On Appeal from the United States District Court for the Middle District of Pennsylvania, D.C. Civil No. 88-0021.

Author: Cowen


COWEN, Circuit Judge

This appeal presents two novel questions of law in this Circuit involving a prisoner serving a sentence under the Youth Corrections Act. The prisoner was convicted of another crime while serving the youth sentence and, because of the court's finding that he would no longer benefit from treatment as a youth offender, he was given a consecutive sentence as an adult. The first issue is whether the prisoner is entitled to receive statutory good time credits because of the failure, pursuant to this "no further benefit" finding, to segregate him from adult prisoners, as the Youth Corrections Act requires. The second issue is whether the same prisoner is similarly entitled to good time credits because he was not segregated from adult prisoners during certain periods of his incarceration even before he was sentenced as an adult.
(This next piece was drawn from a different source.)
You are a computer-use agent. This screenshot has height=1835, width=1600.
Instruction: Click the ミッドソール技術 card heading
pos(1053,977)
The district court held that the prisoner was not entitled to receive any good time credits. We hold that he is entitled to good time credits for the period starting from his sentencing as an adult, but not for time allegedly served under conditions violating the YCA prior to the adult sentencing. We therefore will reverse and remand for disposition in accordance with this Opinion.
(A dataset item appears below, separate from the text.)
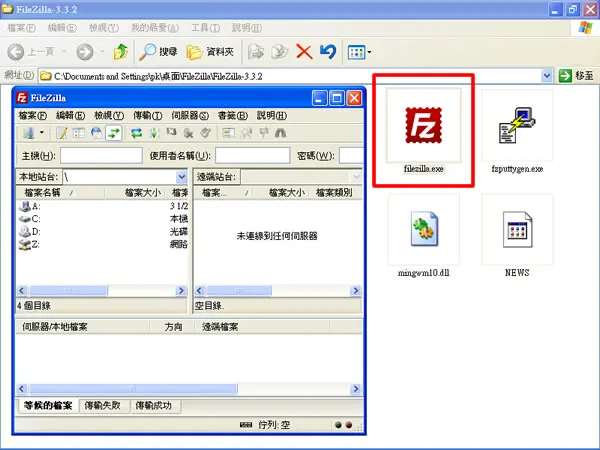This screenshot has width=600, height=450.
Task: Select the filezilla.exe file icon
Action: pos(424,126)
On October 26, 1979, Timothy Lewis ("Lewis") was sentenced in the Superior Court for the District of Columbia to a fifteen year term for assault with intent to rob, and to a ten year concurrent term for assault with a dangerous weapon. Both sentences were imposed under the Youth Corrections Act, 18 U.S.C. §§ 5005-26 (1982) (repealed 1984) ("YCA").*fn1

While serving this sentence at the Federal Correctional Institution at Petersburg, Virginia, Lewis was convicted of assault by striking, beating or wounding within the special territorial jurisdiction of the United States, in violation of 18 U.S.C. 113(d). On October 21, 1982, the United States District Court for the Eastern District of Virginia sentenced Lewis to six months in prison for that offense, to run consecutively with the sentences which he was already serving. Moreover, pursuant to Ralston v. Robinson, 454 U.S. 201, 70 L. Ed. 2d 345, 102 S. Ct. 233 (1981), discussed infra section III. A., the sentencing court imposed the six-month sentence on Lewis as an adult, after specifically finding that Lewis would obtain no further benefit from being treated as a youth offender under the YCA. App. at 46.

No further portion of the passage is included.